ADIOS 2020 Rafael Dávila Álvarez

La Muerte. Bruegel el Viejo

No te maldigo, de nada eres culpable a pesar de tu fealdad repetitiva en el número y en el vacío que expresas. Te vas para dejar un recuerdo de muerte y empezar de cero a contar la maldad que el hombre depositó en esta fecha cruel y todavía repleta de sucesos inexplicables. No eres nada más que tiempo, algo que solo existe para el que cuenta y ,ahora, aquí solo se cuentan los muertos. Uno, dos…, así hasta miles, aldabonazos que no quieren escuchar los contadores de mentiras.

No hay despedida sino entierro. Con rabia rompo el calendario y no abriré otro hasta que alguien explique ¿por qué?, ¿por qué tantos muertos?

Hay culpables, directos e indirectos, que sentados en su poltrona comerán las uvas, que no han pagado y sentirán, muy pocos, un sudor frío que les interroga: ¿por qué? Ninguno tendrá la vergüenza o el honor de presentar su carta de dimisión. De levantarse en esa noche del fin y decirse: ¡hasta aquí he llegado!

En España, el héroe de este 2020 debería recordar, si es que alguna vez leyó algo, que «solo una batalla perdida es más triste que una batalla ganada» y que, en este caso, además de perdedor es traidor, lo que no se olvida, en la historia, y nadie podrá retirarlo de la fecha que acompaña al recuerdo de la inexplicable muerte sucedida por una mala gestión y la inconsciencia de las indecisiones o arbitrarias decisiones que ofendían hasta generar la llegada de la fría muerte. Es muy triste, más que triste; es la muerte. Os acompañará como irresponsables.

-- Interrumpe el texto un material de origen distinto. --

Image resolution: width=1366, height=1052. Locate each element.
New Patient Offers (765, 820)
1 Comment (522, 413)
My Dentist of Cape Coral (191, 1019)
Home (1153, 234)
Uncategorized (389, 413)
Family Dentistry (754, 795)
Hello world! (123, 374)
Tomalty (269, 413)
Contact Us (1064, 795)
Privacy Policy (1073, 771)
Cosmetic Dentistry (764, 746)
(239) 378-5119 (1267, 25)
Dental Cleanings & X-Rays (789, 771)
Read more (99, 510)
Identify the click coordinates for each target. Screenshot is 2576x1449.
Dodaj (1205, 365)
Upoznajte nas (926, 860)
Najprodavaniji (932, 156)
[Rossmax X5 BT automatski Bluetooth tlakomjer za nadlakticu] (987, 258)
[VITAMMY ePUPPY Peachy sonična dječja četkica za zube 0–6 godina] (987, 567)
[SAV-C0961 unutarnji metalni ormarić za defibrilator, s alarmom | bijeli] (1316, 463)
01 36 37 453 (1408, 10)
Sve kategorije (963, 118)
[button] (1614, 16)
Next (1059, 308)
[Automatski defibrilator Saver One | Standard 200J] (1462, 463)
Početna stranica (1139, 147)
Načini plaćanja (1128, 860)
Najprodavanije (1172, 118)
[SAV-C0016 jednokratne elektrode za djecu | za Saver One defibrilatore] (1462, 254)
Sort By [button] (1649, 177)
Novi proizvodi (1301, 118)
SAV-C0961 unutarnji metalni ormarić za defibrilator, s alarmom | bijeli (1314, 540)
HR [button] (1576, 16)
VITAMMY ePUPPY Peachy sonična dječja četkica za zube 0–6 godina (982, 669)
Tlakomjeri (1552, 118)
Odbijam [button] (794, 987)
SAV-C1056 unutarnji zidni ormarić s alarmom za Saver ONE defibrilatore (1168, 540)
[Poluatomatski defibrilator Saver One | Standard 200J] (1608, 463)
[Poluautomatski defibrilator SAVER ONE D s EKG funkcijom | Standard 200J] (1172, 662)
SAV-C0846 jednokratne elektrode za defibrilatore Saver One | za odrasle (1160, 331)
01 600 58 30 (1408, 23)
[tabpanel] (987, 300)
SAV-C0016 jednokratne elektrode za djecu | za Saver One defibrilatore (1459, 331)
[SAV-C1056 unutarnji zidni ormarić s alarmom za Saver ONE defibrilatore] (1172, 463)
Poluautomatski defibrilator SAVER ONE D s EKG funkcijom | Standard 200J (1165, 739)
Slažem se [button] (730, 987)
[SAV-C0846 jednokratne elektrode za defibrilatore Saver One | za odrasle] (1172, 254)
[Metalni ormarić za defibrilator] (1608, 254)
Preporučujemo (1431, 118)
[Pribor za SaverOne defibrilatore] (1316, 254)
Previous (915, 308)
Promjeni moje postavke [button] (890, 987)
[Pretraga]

Te vas 2020, año de soledades, de mal fario, de traidores y de gañanes y muchos insultos que llevan incluso el don delante. Te diría que eres don Ginesillo de Paropillo:  «Pues voto a tal —dijo don Quijote, ya puesto en cólera—, don hijo de la puta, don Ginesillo de Paropillo, o como os llamáis, que habéis de ir vos solo, rabo entre piernas, con toda la cadena a cuestas». Don hijo de la puta es corto y poca cosa que alcanza su valor con el excelentísimo delante, con ese don sin honor. Lo lleva la presidencia del que se cree mandador en una ínsula.

Pero no eres tú el don, 2020, que eres ya un número entre los muertos, unido a la traición del mal guerrero que, como Arquíloco, arroja su escudo y emprende veloz carrera dando la espalda al enemigo.

«¡Cuántos de los que amabas/ya han bajado a lo oscuro!

… ¿Será tarde?».

Vete para no volver, y en tu marcha llévate a los culpables, que no se crucen en mi camino, jamás; sin perdón pedir.

Llévate contigo la sinrazón, a los gobernante de muertos que se precian de su gestión; vete ya, 2020,  con los que nos burlaron sin un lamento, sin dolor.

Que no se crucen en mi camino ni el horizonte los acoja, sean una mala sombra, don Ginesillo de Paropillo. Vulgar delincuente y encima heredero de Arquíloco. Don…, sin honor. No hay peor insulto que una mala gestión con resultados como los que ofrece este año maldito que se va, aunque para nuestra vergüenza don Ginesillo se quede.